-------- Study material

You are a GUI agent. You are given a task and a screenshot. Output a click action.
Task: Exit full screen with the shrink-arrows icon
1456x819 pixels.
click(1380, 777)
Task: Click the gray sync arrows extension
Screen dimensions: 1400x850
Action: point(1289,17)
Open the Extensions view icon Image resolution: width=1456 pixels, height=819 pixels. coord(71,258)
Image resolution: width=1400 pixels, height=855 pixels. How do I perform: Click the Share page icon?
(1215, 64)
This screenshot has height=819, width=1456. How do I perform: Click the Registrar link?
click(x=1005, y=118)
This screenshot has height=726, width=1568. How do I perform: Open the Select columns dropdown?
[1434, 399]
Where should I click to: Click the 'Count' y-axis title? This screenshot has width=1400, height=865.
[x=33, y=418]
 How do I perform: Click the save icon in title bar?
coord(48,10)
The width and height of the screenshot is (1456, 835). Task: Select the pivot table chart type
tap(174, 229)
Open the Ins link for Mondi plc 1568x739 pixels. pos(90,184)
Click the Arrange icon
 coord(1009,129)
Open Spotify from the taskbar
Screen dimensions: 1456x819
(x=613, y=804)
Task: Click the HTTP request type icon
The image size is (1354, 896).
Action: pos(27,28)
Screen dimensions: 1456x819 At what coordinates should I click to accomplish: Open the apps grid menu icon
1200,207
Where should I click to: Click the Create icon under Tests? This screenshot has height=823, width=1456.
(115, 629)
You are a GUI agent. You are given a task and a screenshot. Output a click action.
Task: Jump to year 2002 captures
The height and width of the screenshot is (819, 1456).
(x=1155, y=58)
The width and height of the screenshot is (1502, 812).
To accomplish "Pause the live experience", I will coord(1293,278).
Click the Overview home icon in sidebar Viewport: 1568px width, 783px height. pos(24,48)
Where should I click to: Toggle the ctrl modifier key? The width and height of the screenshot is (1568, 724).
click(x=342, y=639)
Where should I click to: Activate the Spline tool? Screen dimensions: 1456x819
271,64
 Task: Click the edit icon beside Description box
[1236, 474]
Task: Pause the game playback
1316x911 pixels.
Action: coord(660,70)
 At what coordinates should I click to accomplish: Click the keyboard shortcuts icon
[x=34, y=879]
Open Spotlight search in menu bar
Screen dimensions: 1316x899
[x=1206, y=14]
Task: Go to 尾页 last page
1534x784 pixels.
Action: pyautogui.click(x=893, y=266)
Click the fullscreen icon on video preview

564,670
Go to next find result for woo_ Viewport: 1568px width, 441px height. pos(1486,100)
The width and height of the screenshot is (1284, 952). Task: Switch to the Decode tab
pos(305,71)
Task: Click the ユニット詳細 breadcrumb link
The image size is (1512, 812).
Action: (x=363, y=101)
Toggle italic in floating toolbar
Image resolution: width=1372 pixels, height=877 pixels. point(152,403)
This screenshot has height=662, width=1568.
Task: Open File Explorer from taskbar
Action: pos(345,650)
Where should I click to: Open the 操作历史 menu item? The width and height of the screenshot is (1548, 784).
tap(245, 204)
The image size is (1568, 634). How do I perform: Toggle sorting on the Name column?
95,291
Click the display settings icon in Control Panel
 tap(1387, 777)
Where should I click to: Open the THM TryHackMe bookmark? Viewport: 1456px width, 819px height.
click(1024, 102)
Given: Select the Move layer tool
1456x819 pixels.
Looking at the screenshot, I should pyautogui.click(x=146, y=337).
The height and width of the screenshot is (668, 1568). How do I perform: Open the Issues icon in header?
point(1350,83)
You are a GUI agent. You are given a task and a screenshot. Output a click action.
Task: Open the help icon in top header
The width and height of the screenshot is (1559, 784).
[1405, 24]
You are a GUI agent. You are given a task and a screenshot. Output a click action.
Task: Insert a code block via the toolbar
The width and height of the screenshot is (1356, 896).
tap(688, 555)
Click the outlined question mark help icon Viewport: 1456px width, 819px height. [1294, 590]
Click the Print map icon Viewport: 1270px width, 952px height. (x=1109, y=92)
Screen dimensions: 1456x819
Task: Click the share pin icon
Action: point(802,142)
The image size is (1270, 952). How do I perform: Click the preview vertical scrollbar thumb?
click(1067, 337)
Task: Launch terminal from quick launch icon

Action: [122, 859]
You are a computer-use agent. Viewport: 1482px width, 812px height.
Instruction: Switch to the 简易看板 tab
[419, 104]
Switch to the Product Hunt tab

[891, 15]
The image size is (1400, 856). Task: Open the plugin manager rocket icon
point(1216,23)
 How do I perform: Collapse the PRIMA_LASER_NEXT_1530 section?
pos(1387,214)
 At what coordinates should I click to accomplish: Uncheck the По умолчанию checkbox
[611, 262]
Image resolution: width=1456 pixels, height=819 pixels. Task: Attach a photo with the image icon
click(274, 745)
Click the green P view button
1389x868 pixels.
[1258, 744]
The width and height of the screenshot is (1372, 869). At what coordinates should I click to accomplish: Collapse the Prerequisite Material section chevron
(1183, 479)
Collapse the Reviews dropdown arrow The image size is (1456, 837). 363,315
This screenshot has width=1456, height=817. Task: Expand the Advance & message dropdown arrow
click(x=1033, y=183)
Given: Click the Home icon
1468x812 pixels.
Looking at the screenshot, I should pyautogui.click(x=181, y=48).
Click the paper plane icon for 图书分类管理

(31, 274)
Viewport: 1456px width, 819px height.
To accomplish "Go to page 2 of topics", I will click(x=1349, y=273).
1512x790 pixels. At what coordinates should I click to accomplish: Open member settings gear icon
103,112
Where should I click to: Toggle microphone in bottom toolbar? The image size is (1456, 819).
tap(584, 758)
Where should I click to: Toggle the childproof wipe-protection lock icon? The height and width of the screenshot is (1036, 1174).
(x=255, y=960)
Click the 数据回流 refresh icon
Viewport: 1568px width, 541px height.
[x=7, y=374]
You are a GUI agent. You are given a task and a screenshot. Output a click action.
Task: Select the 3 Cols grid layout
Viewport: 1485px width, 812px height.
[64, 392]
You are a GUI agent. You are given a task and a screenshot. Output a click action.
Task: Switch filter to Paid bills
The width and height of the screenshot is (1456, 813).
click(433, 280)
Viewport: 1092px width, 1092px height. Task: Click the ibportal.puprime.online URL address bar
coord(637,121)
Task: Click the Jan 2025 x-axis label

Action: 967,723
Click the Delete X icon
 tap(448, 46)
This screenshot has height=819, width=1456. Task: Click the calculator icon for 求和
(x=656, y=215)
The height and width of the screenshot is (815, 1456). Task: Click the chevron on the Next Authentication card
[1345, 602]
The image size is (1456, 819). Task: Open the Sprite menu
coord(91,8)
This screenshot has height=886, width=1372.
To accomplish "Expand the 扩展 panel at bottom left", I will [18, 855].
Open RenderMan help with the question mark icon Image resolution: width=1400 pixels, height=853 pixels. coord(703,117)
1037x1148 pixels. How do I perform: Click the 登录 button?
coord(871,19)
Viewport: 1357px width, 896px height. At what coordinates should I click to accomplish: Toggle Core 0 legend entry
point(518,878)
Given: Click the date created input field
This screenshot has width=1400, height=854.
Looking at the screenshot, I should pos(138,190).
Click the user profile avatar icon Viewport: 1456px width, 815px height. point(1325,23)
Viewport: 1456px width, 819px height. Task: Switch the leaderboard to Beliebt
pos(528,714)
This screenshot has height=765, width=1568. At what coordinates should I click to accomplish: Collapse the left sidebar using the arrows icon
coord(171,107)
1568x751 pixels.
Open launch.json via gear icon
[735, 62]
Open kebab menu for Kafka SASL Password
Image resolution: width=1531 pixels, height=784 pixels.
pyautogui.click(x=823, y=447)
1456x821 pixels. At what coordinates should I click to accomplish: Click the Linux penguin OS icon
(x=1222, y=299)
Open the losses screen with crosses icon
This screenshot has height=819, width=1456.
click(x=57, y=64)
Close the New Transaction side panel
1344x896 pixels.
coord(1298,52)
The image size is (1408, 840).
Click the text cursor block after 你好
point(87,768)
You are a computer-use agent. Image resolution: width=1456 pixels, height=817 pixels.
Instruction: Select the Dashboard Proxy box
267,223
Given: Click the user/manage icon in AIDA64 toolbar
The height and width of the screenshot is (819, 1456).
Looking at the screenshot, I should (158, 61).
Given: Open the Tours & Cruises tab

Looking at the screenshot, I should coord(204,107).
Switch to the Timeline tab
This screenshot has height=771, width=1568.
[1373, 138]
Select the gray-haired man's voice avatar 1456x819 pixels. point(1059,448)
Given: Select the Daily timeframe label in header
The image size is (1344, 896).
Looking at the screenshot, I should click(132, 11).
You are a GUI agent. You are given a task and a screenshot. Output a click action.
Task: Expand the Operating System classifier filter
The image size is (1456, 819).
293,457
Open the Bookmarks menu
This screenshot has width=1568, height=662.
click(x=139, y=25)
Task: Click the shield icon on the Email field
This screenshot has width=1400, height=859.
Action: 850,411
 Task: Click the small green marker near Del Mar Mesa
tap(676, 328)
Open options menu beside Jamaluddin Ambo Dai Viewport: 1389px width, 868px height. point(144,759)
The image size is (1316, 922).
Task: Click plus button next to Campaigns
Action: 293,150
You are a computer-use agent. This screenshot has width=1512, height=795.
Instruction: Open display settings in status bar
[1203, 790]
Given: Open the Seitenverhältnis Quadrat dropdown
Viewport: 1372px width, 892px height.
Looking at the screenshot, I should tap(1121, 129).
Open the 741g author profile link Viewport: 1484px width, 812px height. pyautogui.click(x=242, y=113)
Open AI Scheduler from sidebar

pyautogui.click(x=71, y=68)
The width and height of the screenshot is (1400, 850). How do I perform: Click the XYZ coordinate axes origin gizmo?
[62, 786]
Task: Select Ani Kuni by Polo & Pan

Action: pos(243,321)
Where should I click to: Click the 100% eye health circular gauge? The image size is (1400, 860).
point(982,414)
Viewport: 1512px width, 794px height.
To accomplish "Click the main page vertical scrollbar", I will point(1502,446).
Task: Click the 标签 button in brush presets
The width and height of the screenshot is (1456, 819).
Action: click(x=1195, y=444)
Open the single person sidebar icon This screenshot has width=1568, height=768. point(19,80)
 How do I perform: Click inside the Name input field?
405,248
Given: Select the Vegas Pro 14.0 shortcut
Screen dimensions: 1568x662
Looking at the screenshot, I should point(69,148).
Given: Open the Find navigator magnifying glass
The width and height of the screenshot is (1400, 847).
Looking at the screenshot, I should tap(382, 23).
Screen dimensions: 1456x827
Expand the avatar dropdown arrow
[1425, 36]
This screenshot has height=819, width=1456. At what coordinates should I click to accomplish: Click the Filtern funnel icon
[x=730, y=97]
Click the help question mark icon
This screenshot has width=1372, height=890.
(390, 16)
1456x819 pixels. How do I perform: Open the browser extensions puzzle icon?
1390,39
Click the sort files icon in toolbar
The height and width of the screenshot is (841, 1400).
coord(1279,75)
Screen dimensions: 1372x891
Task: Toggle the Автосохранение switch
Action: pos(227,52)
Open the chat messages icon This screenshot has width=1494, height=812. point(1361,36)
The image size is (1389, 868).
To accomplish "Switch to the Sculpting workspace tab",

----------------

▶ Work required
For each line in the material above that contains the string "gray", make a copy.

▶ Reply
Task: Click the gray sync arrows extension
Select the gray-haired man's voice avatar 1456x819 pixels. point(1059,448)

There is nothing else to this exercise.